I remember one day at about 9 or 10 years old. I stayed home from school while all my siblings went to school. I was a bit sick. Mommy dropped them off to school and came back home only to head straight to bed. I asked her later that day if she always slept after dropping us to school and the answer was yes. I have to admit, I thought that my mom was a bit lazy at that moment, but now that I have a family of my own I see just how wrong I was. So often I read comments online about how lazy stay at home mothers are, or about how easy they have life especially the ones who have maids and I really just want to scream at the commenters and say ‘’you have no idea what you are talking about’’, instead I will try to explain what they do not understand.
My mother, who slept in the day and had a live-in maid who cooked and cleaned, was not lazy! First of all she had 5 kids, she took care of my grandmother who lived with us, my mentally challenged/autistic uncle who lived with us, and was very active in the lives of my grandparents who did not live with us. Over the years she adopted and cared for and helped 4 other orphan children (not for their entire lives but for a few years of their lives). She helped create and run two shelters, one for battered women and one for homeless people. For as long as I remember she has made about 300 hundred meals every Friday for vagrants as a form of charity. And at one point I remember she made about 300 meals every day for different charity organizations ALL for free. She started several businesses, most of which failed but one which succeeded and still runs to this day without much assistance from her and which makes a healthy profit and provides 5 people with jobs.
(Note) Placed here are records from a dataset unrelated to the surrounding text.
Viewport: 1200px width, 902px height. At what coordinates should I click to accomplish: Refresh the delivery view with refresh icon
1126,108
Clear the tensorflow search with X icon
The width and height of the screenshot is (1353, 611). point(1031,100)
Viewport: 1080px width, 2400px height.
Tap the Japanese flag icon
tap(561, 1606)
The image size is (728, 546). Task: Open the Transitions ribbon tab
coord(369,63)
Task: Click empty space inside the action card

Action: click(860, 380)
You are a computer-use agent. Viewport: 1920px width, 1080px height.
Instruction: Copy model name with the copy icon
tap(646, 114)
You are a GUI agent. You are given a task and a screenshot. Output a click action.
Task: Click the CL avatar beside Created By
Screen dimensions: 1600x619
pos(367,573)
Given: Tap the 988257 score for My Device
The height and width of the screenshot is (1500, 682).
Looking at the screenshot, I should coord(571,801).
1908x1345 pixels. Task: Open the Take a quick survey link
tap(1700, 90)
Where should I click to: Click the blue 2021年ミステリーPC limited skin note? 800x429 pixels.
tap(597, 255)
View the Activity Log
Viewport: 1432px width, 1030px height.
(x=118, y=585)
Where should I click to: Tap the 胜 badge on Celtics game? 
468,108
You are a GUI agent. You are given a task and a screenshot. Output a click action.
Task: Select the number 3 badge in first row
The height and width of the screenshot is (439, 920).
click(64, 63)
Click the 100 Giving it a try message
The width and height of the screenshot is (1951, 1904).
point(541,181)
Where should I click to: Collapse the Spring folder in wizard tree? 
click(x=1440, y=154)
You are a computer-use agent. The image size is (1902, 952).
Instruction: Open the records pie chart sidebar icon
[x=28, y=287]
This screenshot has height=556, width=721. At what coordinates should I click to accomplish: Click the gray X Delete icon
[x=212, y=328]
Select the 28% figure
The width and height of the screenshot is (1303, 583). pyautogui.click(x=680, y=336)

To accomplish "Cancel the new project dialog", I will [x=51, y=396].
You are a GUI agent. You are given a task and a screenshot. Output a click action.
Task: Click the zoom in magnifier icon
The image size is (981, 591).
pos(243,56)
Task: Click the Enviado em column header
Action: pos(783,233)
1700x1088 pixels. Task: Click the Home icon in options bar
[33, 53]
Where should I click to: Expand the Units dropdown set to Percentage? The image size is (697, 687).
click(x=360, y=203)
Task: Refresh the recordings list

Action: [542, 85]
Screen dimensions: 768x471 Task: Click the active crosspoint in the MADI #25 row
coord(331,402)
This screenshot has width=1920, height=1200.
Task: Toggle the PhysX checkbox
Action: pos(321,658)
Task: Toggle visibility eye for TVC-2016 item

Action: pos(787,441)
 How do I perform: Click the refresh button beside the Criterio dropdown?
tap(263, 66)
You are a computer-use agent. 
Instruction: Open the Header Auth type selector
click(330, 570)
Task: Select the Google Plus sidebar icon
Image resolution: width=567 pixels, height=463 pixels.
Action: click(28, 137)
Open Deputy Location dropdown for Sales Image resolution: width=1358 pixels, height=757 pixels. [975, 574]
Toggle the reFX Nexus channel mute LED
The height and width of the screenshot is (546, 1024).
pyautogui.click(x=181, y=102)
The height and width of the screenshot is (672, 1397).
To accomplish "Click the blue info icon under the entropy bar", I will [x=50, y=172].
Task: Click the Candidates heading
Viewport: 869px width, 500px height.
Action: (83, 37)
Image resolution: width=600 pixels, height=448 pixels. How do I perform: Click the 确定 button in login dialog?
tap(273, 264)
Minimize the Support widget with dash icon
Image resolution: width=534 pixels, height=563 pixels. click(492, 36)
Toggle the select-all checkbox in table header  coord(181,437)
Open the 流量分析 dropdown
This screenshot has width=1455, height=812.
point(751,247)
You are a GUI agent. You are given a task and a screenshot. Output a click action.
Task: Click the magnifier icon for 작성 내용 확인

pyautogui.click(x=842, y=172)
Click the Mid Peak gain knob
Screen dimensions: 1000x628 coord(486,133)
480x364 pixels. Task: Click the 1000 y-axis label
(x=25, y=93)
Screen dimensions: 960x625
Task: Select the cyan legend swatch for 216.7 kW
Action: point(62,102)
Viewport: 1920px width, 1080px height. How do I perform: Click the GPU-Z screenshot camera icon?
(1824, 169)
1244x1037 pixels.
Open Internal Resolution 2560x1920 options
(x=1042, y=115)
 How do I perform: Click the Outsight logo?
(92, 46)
She supported my father in the businesses which he ran, and supported us in growing up and becoming educated. She encouraged my father to invest in real estate that she searched for and did all the background work on. We were always property hunting and although my parents still both work, neither one of them have had to since due to property investment ever since my father was about 50 yrs. the landlord-salary they made has been much more than they could spend. My mother who could not read or write until after the age of 20, and who never actually went to school has 5 university educated children. One is doctor, one an engineer, one an actuary (one of the youngest worldwide), and the other two are housewives (me and my sister). My mother drove hours upon hours to drop us to the best schools and the best afterschool programs and lessons, she picked us up every day from school and was there to help me make sense of every adolescent problem that I had.
She was there after school to help me make sense of the other girls who picked on me and to help me shape my world view. She was there to discuss religion and politics and to listen and discuss every idea and problem I had. When I realized that I absolutely hated the subjects I was doing in school and that I wanted to study science it was her who gave me the courage to take extra classes after school and negotiate/study my way into the science stream at school. I remember one day I came home from school in tears because my history teacher (who was a Rastafarian in religion) told us stories about slavery in some very graphic terms. I could not understand why ‘’evil’’ white people would do that; it was my mom who helped me sort out and make sense of that type of information. My mother had the time and energy to develop a relationship with each of her children and to this day I still talk to my mom and sisters every day. In university when I had boyfriend trouble, it was my mom who gave me the courage not to get back together with my first boyfriend (the best decision ever lol).
What I understand now, that I did not as a child, is that the type of care we got was impossible without a mom who slept in the day and had help around the house. The communication and being driven everywhere and bonding was not possible without her making time for us. The fact that we never cried it out as babies and the first time I slept on my own was at 14 years old. What I consider to be the best parts of my childhood were all not possible if my mother did not have the time and energy. So it is very annoying to hear that someone is lazy when they are a stay at home mother with hired help. They aren’t, they often just do other things with their time. They also are the best role models you can think of, because they teach their children that things in life are not only worth doing if they can get a salary or something for themselves out of it. They teach their children that free work is still necessary work, and that work and life does not need to be defined by money.
As a mother I have not done all that my mother has (I also do not have help with cleaning or cooking), but I do the best that I can and I think that is all anyone should be expected to do.